* [PROBLEM DETAILS]: Collect every line in the rows below that contains the word "with" and list those lines.

[Some rows]
START

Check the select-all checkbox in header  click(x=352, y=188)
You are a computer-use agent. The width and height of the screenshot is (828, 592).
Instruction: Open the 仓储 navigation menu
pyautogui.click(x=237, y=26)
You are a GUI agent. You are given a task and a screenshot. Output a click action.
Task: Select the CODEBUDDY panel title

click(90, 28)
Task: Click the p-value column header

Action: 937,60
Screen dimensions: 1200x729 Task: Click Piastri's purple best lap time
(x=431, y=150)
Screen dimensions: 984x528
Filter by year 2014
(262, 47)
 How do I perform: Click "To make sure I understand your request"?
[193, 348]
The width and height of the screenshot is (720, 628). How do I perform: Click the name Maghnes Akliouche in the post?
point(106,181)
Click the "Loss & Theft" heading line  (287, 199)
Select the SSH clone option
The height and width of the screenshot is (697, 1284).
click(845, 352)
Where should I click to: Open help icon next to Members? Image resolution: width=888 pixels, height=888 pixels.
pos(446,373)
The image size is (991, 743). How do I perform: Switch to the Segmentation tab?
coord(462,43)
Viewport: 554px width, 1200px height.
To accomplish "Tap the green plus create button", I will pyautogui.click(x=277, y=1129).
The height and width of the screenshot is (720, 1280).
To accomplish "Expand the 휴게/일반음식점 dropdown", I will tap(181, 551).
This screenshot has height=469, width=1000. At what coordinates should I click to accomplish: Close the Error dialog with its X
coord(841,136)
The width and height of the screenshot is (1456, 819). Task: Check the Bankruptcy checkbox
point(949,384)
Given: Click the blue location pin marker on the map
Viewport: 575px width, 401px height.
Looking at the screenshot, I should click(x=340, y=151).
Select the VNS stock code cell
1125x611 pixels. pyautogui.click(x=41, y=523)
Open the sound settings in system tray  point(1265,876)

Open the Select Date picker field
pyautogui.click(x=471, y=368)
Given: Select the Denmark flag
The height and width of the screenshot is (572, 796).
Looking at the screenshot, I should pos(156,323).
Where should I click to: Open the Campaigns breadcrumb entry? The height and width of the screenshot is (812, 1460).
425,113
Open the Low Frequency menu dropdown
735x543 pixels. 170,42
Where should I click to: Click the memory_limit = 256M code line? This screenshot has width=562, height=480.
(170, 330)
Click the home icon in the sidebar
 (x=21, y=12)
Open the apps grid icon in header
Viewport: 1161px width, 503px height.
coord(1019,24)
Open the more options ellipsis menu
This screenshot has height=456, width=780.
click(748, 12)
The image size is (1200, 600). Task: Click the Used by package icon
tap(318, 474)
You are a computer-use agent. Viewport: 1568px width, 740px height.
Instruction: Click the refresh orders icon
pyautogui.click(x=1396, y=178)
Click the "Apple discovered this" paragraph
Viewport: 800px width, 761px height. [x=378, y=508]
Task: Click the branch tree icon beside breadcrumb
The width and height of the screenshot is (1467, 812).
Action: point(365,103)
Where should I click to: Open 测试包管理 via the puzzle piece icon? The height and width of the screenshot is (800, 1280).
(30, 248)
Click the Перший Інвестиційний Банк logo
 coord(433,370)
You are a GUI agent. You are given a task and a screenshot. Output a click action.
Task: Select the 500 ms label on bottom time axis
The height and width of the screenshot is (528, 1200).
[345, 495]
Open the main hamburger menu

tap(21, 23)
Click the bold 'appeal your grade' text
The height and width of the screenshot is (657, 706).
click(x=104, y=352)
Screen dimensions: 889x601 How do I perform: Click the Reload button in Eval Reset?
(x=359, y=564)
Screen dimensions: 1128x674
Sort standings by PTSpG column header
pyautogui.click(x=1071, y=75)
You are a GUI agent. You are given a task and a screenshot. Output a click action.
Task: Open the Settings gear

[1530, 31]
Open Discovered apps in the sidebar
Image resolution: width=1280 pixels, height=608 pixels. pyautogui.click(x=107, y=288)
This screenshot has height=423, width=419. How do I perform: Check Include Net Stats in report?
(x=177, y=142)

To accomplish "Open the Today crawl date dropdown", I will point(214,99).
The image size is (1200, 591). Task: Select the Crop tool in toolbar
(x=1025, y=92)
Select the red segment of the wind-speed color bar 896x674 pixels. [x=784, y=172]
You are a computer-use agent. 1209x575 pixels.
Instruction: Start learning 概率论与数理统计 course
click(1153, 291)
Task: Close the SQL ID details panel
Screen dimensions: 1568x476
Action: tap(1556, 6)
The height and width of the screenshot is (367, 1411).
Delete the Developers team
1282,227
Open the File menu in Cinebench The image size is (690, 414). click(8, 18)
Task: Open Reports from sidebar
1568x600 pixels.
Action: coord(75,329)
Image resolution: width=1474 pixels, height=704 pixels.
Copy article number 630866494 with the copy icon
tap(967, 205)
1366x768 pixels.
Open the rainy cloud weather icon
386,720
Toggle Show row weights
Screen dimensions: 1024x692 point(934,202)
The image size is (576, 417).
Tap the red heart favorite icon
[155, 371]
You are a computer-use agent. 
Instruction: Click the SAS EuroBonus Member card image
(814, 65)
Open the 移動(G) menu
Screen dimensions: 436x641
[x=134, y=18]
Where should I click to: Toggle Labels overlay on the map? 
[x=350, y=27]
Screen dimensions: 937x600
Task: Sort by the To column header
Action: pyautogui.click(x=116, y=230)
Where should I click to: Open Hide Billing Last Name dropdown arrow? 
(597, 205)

END

* [EXERCISE RESPONSE]:
This screenshot has height=469, width=1000. At what coordinates should I click to accomplish: Close the Error dialog with its X
Copy article number 630866494 with the copy icon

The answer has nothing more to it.